Member of the Ghana Parliament for Jirapa/Lambussie District
- In office 1969–1972

Minister for Interior
- In office 1969–1971
- President: Edward Akufo-Addo
- Prime Minister: Kofi Abrefa Busia
- Preceded by: John Willie Kofi Harlley
- Succeeded by: Nicholas Yaw Boafo Adade

Minister for Health
- President: Edward Akufo-Addo
- Prime Minister: Kofi Abrefa Busia
- Preceded by: Gibson Dokyi Ampaw

Duori Naa
- In office 17 April 1949 – 19 March 1998

Personal details
- Born: 1925
- Died: 19 March 1998 (aged 72–73)
- Party: Northern People's Party
- Other political affiliations: United Party Progress Party

= Simon Diedong Dombo =

Ghanaian politician

Simon Diedong Dombo (1925–1998) was a Ghanaian politician, teacher and chief. He was a Member of Parliament that represented Jirapa-Lambussie District in the first Parliament of the first and second Republic of Ghana.

== Early life and education ==
Simon was born in 1925. and attended Government Teacher Training College Tamale where he obtained his Teachers' Training Certificate.

== Career ==
As the Douri-Na, he was reputed to be the first educated chieftain in the Upper Region of Ghana.

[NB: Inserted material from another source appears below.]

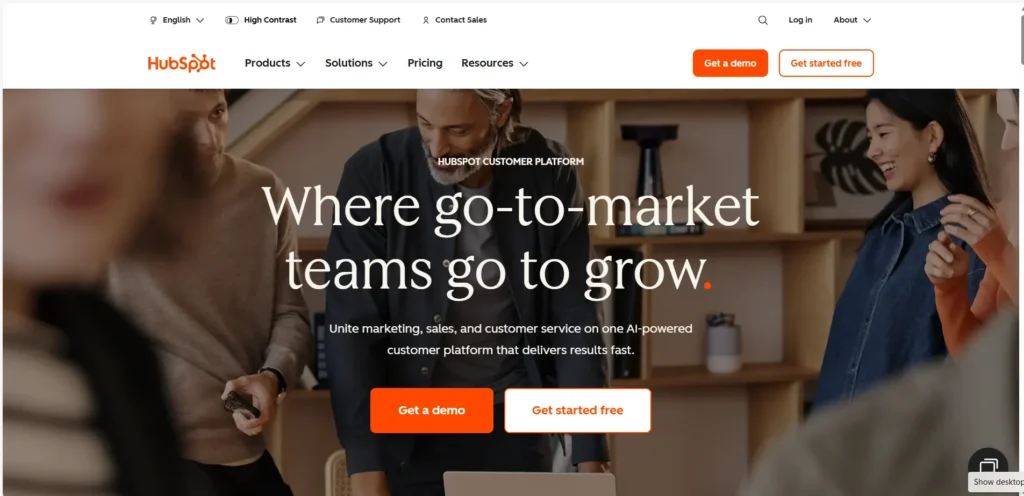Expand the About dropdown menu
The width and height of the screenshot is (1024, 496).
(852, 20)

He was one of the founders of the Northern People's Party, which later merged with the United Party.

== Politics ==
During the Second Republic, he was also a member of the first parliament under the membership of the ruling Progress Party. He was elected in the 1969 Ghanaian general elections. He was Minister for Health and then Minister for Interior in the Busia government.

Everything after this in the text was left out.